Mike linebacker James Alexander brings size and experience (though not the quickness desired in a Mike) to the middle, so in theory, the run defense could improve from a paltry 89th in rushing defense S&P+ based on its returning strength up the middle alone.
The pass defense, however, should drop off considerably from its respectable 37th ranking a year ago due to personnel turnover; no returning defenders have more than 1 sack apiece and only 1 returning safety (strong safety Juantez McRae) has more than 5 tackles to his name. No apparent pass rush paired with turnover at safety will put stress on what is actually an experienced group of corners, but the unit must face the unenviable challenge present in Clemson’s greatest and deepest position group: receiver.
This leads to a wonderful opportunity for success through the air with new quarterbacks. Kent State will lack a pass rush without sending extra pressure, which they rarely attempt to disguise. Worse, they don’t disguise the coverage behind their pressure:
Above, Kent State employs a man cover 1 Will bullet with a Mike green dog. The nickel aligns on the boundary side to match the slot receiver, allowing the strong safety to line heads up over the tight end (tipping man coverage) and the free safety to sit deep. This is an obvious man blitz; no attempt to disguise. Due to the blitz, there’s no robber (whether a linebacker or safety) underneath to deter crossing routes. This should not be a difficult pre-snap read or throw for any Clemson quarterback; crossing routes against man coverage are about as easy as it gets for downfield passes. If Kent State shows a man blitz like this, I want to see passes successfully thrown into them.

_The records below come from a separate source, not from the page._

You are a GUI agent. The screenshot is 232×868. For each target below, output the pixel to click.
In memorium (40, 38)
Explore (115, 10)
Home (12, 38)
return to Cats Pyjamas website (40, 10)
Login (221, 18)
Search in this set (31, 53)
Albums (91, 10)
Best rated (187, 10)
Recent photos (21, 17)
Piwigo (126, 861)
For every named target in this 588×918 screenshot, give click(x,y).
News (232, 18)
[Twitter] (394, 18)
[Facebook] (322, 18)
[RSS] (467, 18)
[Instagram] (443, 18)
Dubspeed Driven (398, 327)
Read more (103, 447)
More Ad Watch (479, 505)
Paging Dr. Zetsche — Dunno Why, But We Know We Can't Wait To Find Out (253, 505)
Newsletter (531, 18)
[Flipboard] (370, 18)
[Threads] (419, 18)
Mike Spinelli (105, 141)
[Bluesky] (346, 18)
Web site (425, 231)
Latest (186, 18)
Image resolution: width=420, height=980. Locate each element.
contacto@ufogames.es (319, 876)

Additionally there are problems in edge defense and eye discipline, particularly against zone read concepts, which Clemson and Kelly Bryant will likely make its staple this season. Regardless of discipline in edge defense, I question the athletic capabilities of those charged with keeping Clemson from consistently attacking the perimeter in a variety of play calls.

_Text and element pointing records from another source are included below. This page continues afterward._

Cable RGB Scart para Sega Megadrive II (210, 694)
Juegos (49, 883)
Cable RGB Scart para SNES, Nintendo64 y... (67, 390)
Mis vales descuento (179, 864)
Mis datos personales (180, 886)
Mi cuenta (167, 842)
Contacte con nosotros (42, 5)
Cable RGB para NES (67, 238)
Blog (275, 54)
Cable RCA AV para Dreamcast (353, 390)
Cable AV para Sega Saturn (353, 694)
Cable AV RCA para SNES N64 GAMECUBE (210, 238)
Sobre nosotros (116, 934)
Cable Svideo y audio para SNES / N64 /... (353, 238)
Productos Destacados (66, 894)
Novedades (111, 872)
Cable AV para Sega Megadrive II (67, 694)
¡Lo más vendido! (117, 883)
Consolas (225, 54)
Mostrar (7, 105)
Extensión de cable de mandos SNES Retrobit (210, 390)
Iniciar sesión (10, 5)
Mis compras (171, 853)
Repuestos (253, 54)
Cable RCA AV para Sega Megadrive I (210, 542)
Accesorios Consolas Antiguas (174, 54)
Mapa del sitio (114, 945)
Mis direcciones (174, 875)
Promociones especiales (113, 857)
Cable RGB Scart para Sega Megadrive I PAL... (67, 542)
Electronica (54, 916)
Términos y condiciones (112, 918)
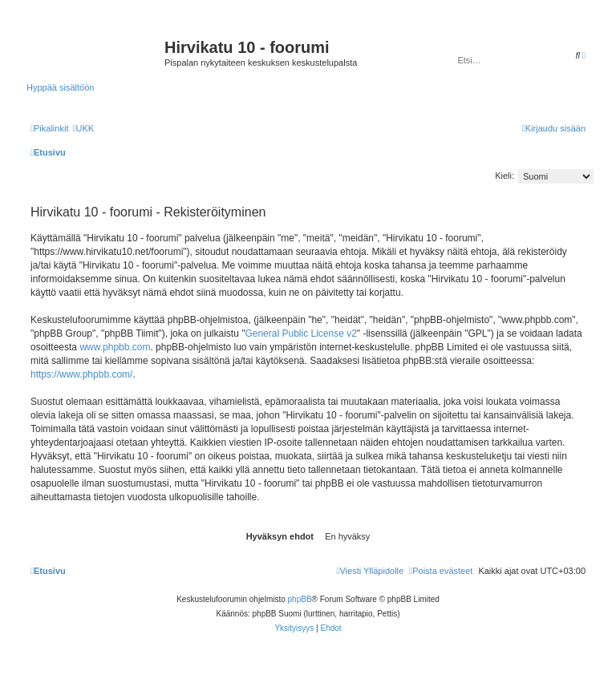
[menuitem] (83, 128)
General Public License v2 (300, 333)
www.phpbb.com (115, 347)
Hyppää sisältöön (60, 87)
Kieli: (505, 176)
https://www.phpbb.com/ (81, 374)
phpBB (300, 599)
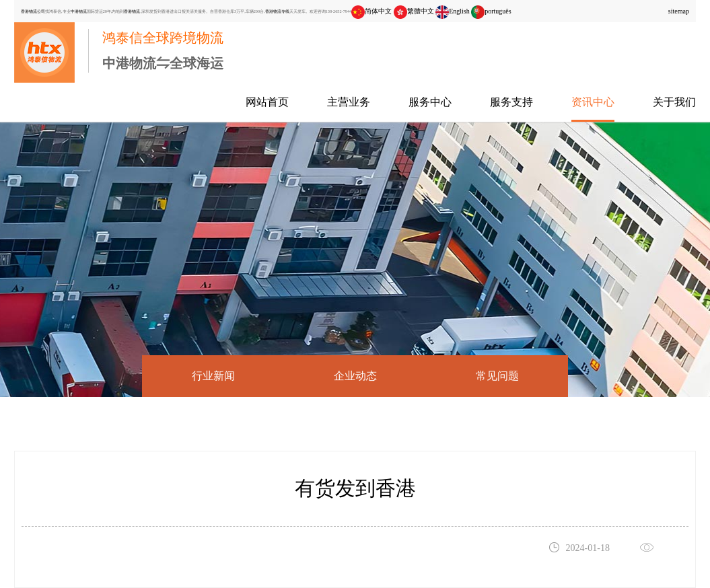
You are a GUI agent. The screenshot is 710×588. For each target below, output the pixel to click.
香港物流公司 (33, 11)
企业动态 (355, 375)
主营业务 (349, 102)
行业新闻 (213, 375)
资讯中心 (593, 102)
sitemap (678, 11)
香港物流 (132, 11)
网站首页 (267, 102)
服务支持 (511, 102)
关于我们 (674, 102)
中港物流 (79, 11)
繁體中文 (414, 11)
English (452, 11)
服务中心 (430, 102)
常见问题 (497, 375)
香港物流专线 (277, 11)
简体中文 (371, 11)
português (491, 11)
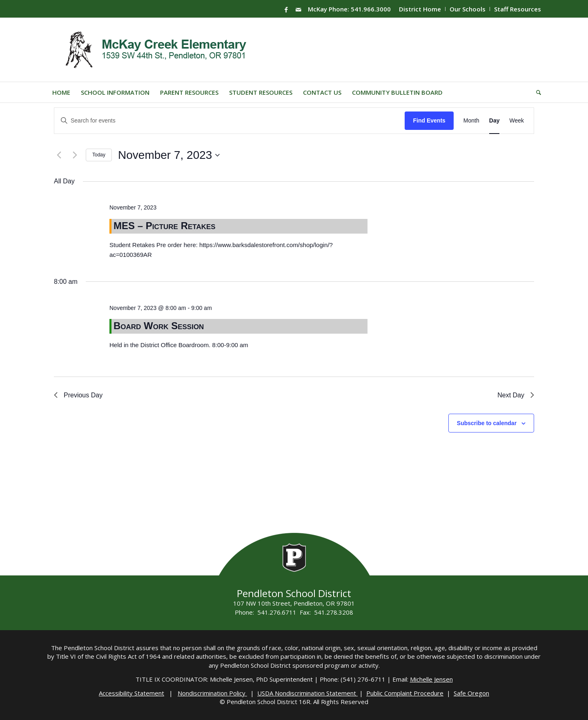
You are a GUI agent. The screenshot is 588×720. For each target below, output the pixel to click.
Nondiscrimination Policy (212, 693)
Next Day (516, 395)
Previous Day (78, 395)
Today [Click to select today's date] (99, 155)
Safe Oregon (471, 693)
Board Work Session (158, 325)
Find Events (429, 120)
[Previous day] (59, 155)
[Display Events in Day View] (494, 120)
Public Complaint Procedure (405, 693)
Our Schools (468, 9)
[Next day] (75, 155)
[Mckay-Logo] (154, 50)
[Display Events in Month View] (471, 120)
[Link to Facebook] (286, 9)
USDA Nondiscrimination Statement (307, 693)
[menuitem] (420, 9)
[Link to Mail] (298, 9)
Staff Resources (517, 9)
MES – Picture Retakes (165, 225)
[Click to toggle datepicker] (169, 155)
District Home (420, 9)
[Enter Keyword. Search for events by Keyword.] (229, 120)
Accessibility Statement (131, 693)
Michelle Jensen (431, 679)
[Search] (536, 92)
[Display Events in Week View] (517, 120)
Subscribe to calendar (487, 423)
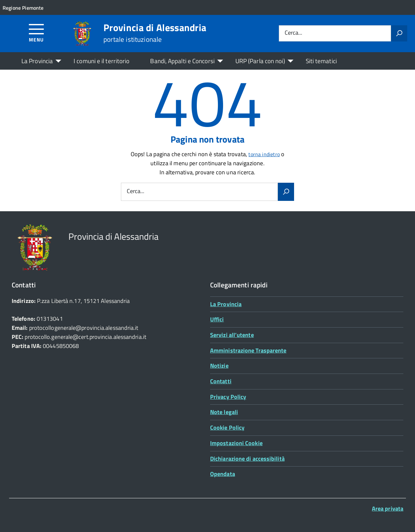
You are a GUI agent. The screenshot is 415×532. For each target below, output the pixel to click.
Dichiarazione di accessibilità (247, 458)
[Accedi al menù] (36, 32)
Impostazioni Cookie (236, 443)
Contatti (221, 381)
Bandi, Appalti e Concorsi (182, 61)
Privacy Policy (228, 397)
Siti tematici (321, 61)
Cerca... (293, 33)
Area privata (387, 508)
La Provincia (37, 61)
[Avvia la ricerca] (399, 33)
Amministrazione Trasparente (248, 350)
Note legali (224, 412)
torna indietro (264, 154)
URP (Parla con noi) (260, 61)
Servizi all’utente (232, 335)
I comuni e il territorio (101, 61)
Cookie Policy (227, 427)
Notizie (219, 365)
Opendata (222, 474)
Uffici (217, 319)
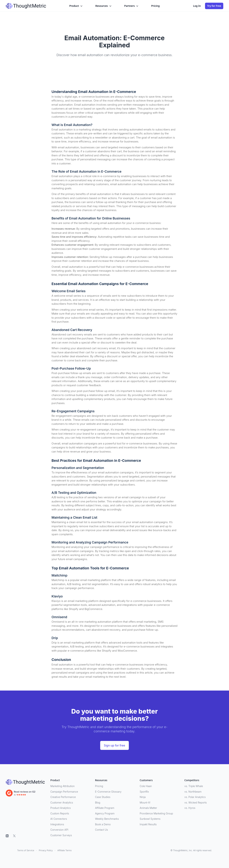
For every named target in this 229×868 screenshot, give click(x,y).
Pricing (155, 6)
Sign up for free (114, 745)
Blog (97, 802)
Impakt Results (148, 824)
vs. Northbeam (193, 792)
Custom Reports (60, 813)
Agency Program (105, 813)
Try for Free (214, 6)
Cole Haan (146, 786)
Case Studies (103, 797)
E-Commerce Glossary (108, 792)
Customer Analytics (62, 802)
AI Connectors (59, 818)
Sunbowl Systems (150, 818)
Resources (104, 6)
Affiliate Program (105, 808)
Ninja (143, 797)
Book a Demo (103, 824)
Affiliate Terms (64, 850)
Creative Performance (63, 797)
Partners (132, 6)
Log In (197, 6)
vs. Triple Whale (194, 786)
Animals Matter (148, 808)
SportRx (144, 792)
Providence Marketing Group (156, 813)
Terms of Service (26, 850)
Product (76, 6)
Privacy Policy (46, 850)
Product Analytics (61, 808)
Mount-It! (145, 802)
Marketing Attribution (62, 786)
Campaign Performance (64, 792)
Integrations (57, 824)
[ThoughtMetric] (25, 782)
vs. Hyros (190, 808)
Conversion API (59, 830)
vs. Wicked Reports (195, 802)
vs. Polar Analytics (195, 797)
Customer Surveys (61, 835)
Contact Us (102, 830)
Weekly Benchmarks (107, 818)
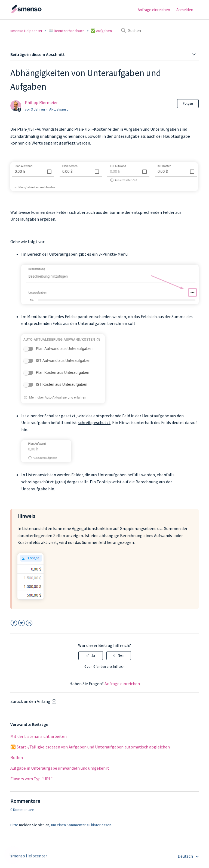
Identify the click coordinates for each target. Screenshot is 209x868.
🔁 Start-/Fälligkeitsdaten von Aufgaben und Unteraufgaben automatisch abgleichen (90, 747)
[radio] (90, 655)
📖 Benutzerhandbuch (67, 31)
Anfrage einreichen (154, 9)
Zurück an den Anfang (33, 701)
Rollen (17, 757)
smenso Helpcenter (26, 31)
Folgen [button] (188, 103)
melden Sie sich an (34, 825)
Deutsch (186, 856)
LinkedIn (29, 623)
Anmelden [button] (185, 9)
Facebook (14, 623)
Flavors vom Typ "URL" (31, 779)
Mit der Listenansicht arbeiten (38, 736)
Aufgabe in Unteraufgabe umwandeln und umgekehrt (60, 768)
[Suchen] (158, 30)
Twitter (21, 623)
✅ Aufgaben (101, 31)
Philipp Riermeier (41, 102)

Their strategy against Alabama in 2016 was overwhelmingly simple, hoping to minimize the damage done on the ground and see what an unproven Jalen Hurts could do through the air against cover 3 and man cover 1. It’s the same approach Clemson will likely face on Saturday, with Clemson possessing a similar build on offense to Alabama in 2016: dangerous receivers, but an unproven QB; ultimately more threatening in the short passing and ground game.

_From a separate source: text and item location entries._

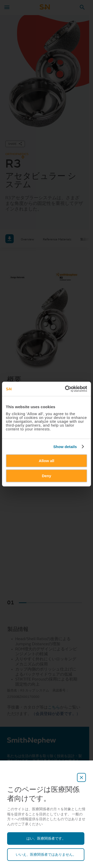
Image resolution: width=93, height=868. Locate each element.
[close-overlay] (82, 777)
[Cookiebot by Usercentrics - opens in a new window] (66, 389)
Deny (47, 476)
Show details (65, 446)
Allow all (47, 461)
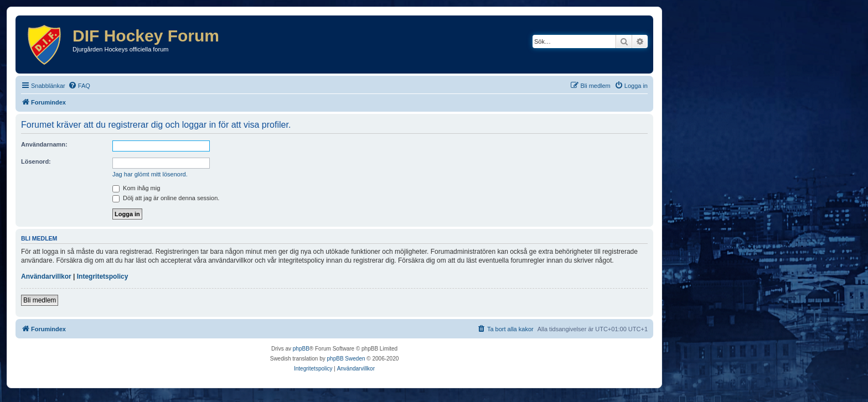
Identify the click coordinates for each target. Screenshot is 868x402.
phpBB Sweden (346, 358)
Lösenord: (36, 161)
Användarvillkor (46, 276)
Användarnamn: (44, 144)
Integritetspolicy (102, 276)
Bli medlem (39, 300)
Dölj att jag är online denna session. (166, 198)
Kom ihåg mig (136, 188)
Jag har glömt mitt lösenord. (150, 174)
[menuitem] (79, 86)
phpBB (301, 348)
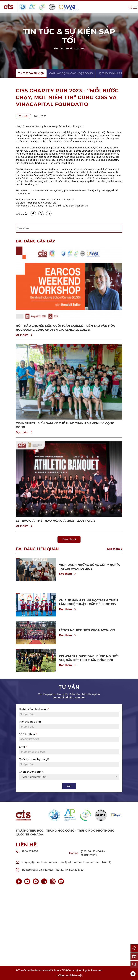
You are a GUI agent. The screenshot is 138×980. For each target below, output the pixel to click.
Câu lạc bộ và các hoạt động (71, 73)
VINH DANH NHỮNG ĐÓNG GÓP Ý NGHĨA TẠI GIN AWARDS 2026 (89, 567)
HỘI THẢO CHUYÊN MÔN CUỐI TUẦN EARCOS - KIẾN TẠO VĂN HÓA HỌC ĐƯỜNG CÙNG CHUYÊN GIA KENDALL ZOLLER (66, 328)
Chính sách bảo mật (70, 975)
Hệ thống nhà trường (114, 73)
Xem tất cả (69, 539)
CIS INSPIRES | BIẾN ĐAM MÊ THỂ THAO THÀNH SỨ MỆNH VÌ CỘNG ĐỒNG (65, 425)
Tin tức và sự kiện (31, 73)
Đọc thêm (25, 335)
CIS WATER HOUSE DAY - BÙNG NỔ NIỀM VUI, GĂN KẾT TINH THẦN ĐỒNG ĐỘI (89, 658)
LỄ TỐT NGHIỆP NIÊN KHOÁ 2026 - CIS (87, 630)
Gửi (69, 786)
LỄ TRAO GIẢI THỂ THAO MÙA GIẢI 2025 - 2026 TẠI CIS (56, 520)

With proven corners on the outside, Kent State should try the same cover 3 and man cover 1 approach, even without its departed star free safety Nate Holley, who held down center field in coverage and admirably corralled runs which frequently made it through the front 7. Kent State will hope for Clemson growing pains through the air, living with single coverage outside and generally letting strong safety McRae play robber underneath to help defend Clemson’s diverse run, screen, and sweep plays.
I don’t expect Kent State to offer much resistance to a Clemson offense which will look to establish its formula for success in 2017: ride its experienced offensive line and receiver group to build confidence for the young quarterbacks and running backs. Ultimately, Kent State is expected to field the 91st ranked defense in the country. A flexible scheme isn’t enough to overcome a talent deficit with such bland tactics, no matter the opposition’s quarterback rotation.
Saturday is an opportunity to spread the reps and celebrate the champs. Given Clemson will be experimental on offense in terms of personnel, don’t look for the Tigers to coast to the end when the outcome is in hand; 40+ points should be on the board by the end.